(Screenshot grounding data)
⟨

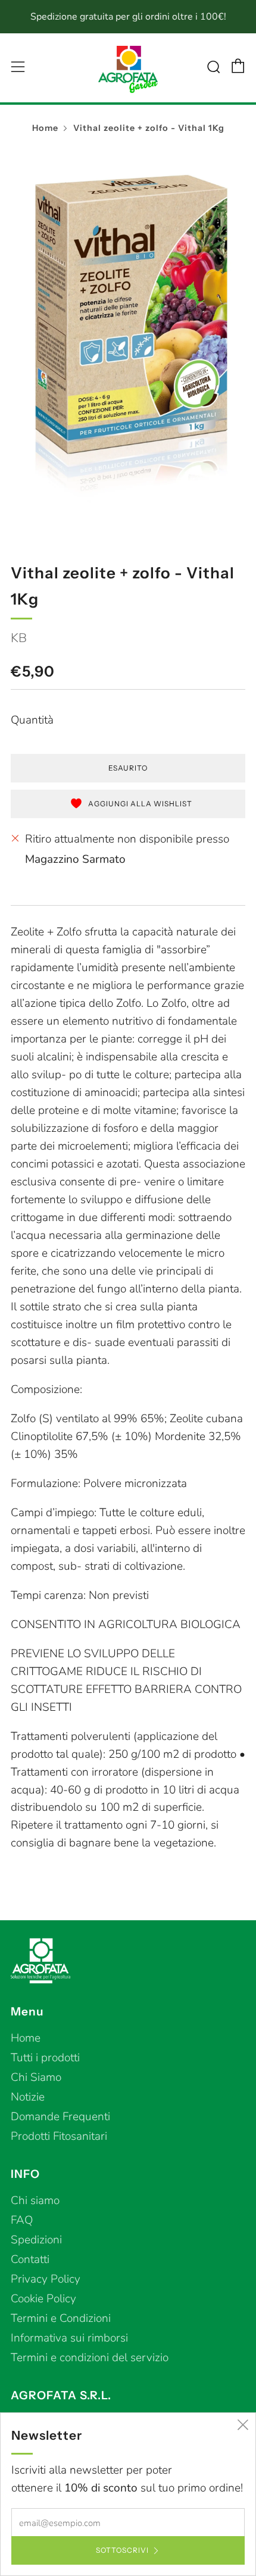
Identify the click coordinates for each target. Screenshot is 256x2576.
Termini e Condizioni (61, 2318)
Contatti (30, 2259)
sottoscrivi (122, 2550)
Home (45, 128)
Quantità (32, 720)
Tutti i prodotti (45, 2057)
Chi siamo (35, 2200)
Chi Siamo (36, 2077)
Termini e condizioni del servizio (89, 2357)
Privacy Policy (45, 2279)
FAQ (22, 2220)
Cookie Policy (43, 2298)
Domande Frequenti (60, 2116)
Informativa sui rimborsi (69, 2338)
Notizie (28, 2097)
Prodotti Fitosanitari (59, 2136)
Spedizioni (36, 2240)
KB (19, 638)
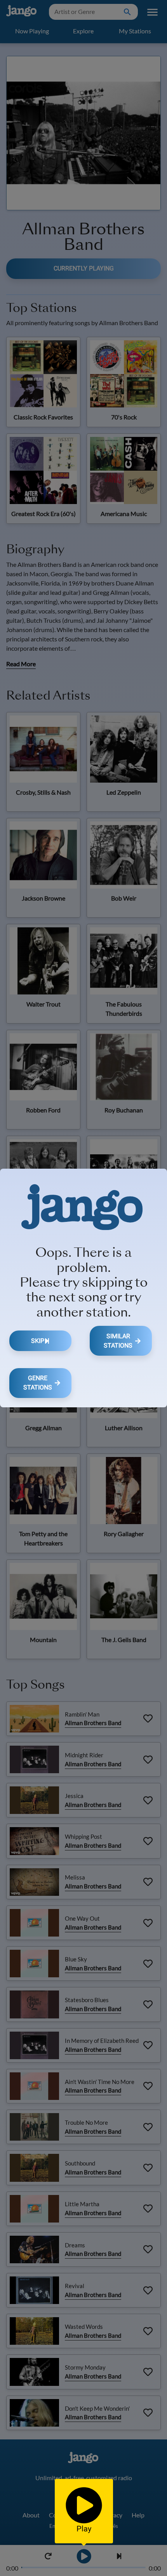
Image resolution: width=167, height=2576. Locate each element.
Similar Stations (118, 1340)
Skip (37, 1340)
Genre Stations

⟩

Go over the entries above and say how many lines hold the string "each", with no other text.

• ANSWER TO THE EXERCISE
2